Medicals, volunteering and NFS get-together

On Friday Glen and I filled in the forms to have our medicals done. We have read about people getting a bit worried about their medicals and indeed as I filled it in I kept wondering if anything in there would not be to the liking of the medical advisor. I think it’s unlikely, but of course it’s natural to wonder. I took the forms to our surgery and it turns out that one of their secretaries is on leave and the other off sick, so who knows when they’ll actually do anything with our forms. They really need to be done by January, so let’s hope there aren’t any delays. I do think it’s a bit strange that our local authority leave the medicals until so late. On the one hand I understand they don’t want you to spend the money (£73.86 each) until they are sure that they want to take you to panel, but on the other hand it leaves little room in case of delays. I know other local authorities ask prospective adopters to get them done earlier on in the process.

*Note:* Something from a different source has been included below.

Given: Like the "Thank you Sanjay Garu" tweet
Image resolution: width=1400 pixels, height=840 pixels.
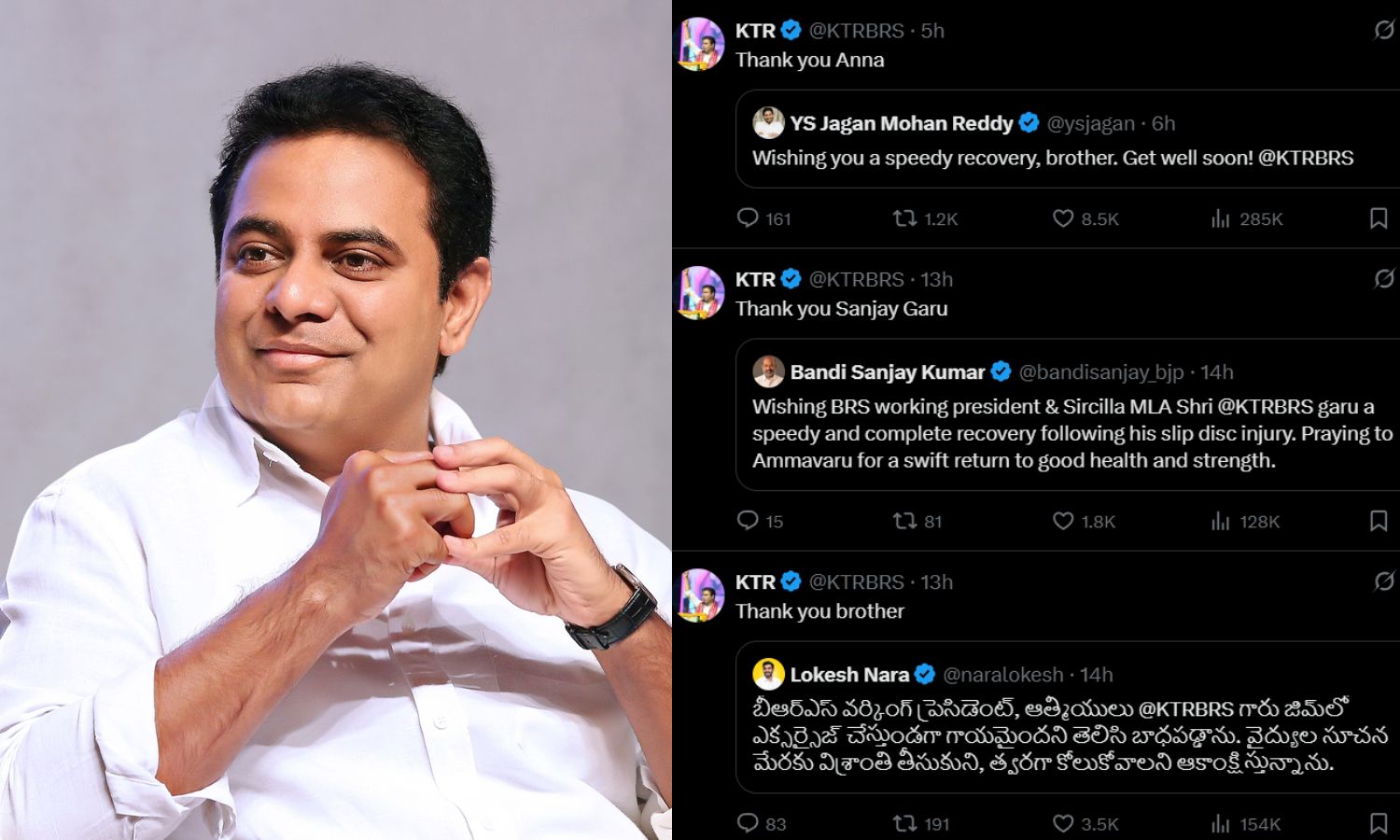Looking at the screenshot, I should pos(1063,521).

Also on Friday I went to the school where we volunteer and I was asked to help out with Class 3 (where the kids are either just 3 or still 2 coming up to 3). It was great to have the opportunity to work with younger children as I am usually with the 4 or 5-year-olds. I played games and read stories to them and worked mostly with J, who has CHARGE Syndrome. His face is somewhat deformed, he can’t walk or stand that well unaided, has a hearing aid and has to wear a bib as he drools constantly. His speech is quite hard to understand, but he is so lovely and so bright. It’s misleading, because when you first see him you feel pity for him and assume (mostly because of his facial deformity) that he will not be fully developing cognitively, but he is really on the ball, and clever. I really enjoyed spending time with him, but I have to admit that I wouldn’t want to care for him 24/7. In that sense, the fact that adoptive parents can (to a certain extent) choose what physical limitations they are prepared to cope with is really an advantage, as I’m sure J’s parents did not intend to bring up a child with CHARGE Syndrome.

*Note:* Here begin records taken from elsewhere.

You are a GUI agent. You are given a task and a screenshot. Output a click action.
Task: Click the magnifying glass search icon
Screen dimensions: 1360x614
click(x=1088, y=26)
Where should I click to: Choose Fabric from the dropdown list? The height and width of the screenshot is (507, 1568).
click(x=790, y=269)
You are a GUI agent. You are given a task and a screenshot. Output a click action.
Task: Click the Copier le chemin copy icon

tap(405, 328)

Yesterday we went to the New Family Social gathering. It was a bit of a Christmas do as well and the kids and parents seemed to have a good time. We caught up with some of the people we had met last time we went, people whose messages we have read online, and also the couple that we visited last month. We also met another couple of guys who have adopted, live near us, and were really nice, which was great. Once again we came out of the meeting feeling really inspired by all these people who have successfully adopted and are getting on with their lives. It’s a really welcome shot of optimism about the process.

Had a call from one of our friends whom we named as a referee. Miranda is going to visit them this afternoon! Fingers crossed that all will go well.